KEINE EINIGUNG, oil/acrylic on canvas, 2 x 180 x 100 cm, 2004

Keine Einigung (2004, trans. No Agreement) of Fischer derives its name foremost from the dichotomy characteristic of its diptych: as the two panels represent parts of a whole, this binary structure evokes the notion of the “individual” as a split “dividual.” While the painting is structurally split, the lover and the beloved remain inseparable no matter how terminal the cut has been. With interlaced and interwoven branches and limbs marking a duality, Keine Einigung is conceptually reminiscent of Picasso’s Girl Before a Mirror of 1932 for instance, or perhaps Magritte’s The Lovers of 1928, where two lovers are in a room kissing with their heads covered in cloth.

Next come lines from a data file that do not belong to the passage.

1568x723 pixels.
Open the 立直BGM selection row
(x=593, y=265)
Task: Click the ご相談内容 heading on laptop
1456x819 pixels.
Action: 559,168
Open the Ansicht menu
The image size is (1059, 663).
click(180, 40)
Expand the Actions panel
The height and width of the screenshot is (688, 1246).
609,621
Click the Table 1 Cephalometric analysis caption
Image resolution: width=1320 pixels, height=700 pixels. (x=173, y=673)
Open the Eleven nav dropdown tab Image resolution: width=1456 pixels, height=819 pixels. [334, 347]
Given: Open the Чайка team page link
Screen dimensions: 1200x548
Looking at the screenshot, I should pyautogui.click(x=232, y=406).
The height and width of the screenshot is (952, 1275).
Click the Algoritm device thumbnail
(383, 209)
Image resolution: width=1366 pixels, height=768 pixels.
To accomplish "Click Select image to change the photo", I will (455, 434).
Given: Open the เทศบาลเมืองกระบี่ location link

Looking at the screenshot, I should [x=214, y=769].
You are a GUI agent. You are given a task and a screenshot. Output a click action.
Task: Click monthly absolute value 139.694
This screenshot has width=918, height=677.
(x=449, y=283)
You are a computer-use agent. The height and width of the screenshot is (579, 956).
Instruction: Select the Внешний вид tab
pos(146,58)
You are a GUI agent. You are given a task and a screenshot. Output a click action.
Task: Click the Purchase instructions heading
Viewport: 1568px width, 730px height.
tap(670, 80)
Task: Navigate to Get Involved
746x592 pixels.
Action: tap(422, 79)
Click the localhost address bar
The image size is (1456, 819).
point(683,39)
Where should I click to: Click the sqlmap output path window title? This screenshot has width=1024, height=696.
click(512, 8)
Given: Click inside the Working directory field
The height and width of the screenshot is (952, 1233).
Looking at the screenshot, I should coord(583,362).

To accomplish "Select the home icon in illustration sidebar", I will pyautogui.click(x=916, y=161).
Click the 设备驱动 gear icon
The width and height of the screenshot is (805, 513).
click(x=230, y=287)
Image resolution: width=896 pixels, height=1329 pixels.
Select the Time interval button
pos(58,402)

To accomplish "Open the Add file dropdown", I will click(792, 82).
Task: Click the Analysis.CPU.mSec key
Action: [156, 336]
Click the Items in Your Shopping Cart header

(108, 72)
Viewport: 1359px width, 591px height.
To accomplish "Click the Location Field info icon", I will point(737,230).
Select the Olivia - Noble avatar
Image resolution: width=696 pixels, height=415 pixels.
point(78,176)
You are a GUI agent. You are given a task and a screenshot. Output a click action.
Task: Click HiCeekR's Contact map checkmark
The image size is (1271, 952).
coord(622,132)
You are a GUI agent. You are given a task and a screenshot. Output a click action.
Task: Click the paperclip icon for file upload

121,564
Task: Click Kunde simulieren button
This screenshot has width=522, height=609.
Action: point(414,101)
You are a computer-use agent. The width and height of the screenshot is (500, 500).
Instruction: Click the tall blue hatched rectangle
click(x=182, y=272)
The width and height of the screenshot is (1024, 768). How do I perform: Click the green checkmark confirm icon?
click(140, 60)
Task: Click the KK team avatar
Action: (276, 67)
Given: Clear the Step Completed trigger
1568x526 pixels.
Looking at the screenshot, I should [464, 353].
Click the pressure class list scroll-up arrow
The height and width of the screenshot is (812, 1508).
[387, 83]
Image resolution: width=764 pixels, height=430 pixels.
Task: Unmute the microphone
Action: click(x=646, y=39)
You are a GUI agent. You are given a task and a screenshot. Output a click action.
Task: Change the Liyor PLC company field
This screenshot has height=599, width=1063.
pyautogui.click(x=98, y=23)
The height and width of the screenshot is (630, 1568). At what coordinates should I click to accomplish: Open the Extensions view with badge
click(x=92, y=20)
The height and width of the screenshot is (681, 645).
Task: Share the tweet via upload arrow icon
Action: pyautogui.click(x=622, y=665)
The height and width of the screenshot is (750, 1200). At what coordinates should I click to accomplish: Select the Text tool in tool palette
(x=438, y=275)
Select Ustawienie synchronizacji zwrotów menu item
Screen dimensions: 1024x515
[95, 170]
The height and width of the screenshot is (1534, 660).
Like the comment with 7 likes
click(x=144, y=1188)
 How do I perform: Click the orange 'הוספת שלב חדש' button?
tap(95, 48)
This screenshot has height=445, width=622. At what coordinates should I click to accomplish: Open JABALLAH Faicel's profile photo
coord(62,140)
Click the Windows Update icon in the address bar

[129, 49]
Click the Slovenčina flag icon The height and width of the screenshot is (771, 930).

There is another structuralist aspect to Keine Einigung that begins with a purely formalistic given: each of the four corners of the pictorial field is bisected by the contours of modeled figures that extend themselves to encounter other figures across the pictorial field. Devoid of any horizontals or verticals, except for the inherent edges of the two canvases, these purely biomorphic, diagonal and oblique tissues have impersonated the Klein Group and the L Schema, only now there is an amorphousness of logic, a central vertical fissure, a simultaneous embracement and deformation of structuralism’s logical square through uncanny recessions and protrusions. In this sense, as Roland Barthes refers to “The Big Toe” of George Bataille, the painting’s meaning “rests on a peculiar, anomalous paradigm, since it is ternary.”[11] Having interlocked the binary opposition of “illusion/abstraction,” Keine Einigung calls upon the complex term “both illusion and abstraction,” while it simultaneously encroaches upon the neutral term “neither illusion nor abstraction” as a space for the precariousness of meaning, evoking yet again the concept of Bakhtin’s polyglossia—the plurality of meanings.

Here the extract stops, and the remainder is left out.